Aliens could be living on other moons, scientists say

Risultati immagini per esolune e alieni

Aliens could be living on moons outside our solar system, scientists have said.
Named "exomoons", the moons orbiting other planets could be a useful clue about where we might find alien life, an astrophysicist has said.
Scientists have found plenty of exoplanets, which orbit stars outside of our solar system. Nearly 4,000 have been found with many more being discovered all the time, and scientists have been shocked by how many of them there are.
But only a limited number of them are actually able to sustain life. Many are either too close or too far away from their sun – meaning that any water, required for life, would either evaporate away or freeze up.
Some of those planets, however, could also have moons.
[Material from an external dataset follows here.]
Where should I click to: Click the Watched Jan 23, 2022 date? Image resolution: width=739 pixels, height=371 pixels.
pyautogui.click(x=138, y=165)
And some of those moons might have the right conditions for liquid water and therefore alien life."These moons can be internally heated by the gravitational pull of the planet they orbit, which can lead to them having liquid water well outside the normal narrow habitable zone for planets that we are currently trying to find Earth-like planets in," said Phil Sutton from the University of Lincoln.
"I believe that if we can find them, moons offer a more promising avenue to finding extra-terrestrial life."
Scientists are now trying to find more of those exomoons, in an attempt to understand how well they might serve as a home for life. Doing so is difficult because the moons are so small and distant from Earth.
To overcome that, Dr Sutton used computer simulations to model the rings around an exoplanet known as J1407b. Those rings are 200 times bigger than  those around Saturn and researchers looked to see whether the gaps in them were the result of moons.
The research failed to show that the scattered particles around the edge of the ring were not likely to have been caused by another undiscovered moon. But the hunt for more exomoons – and the aliens that could potentially live on them – continues.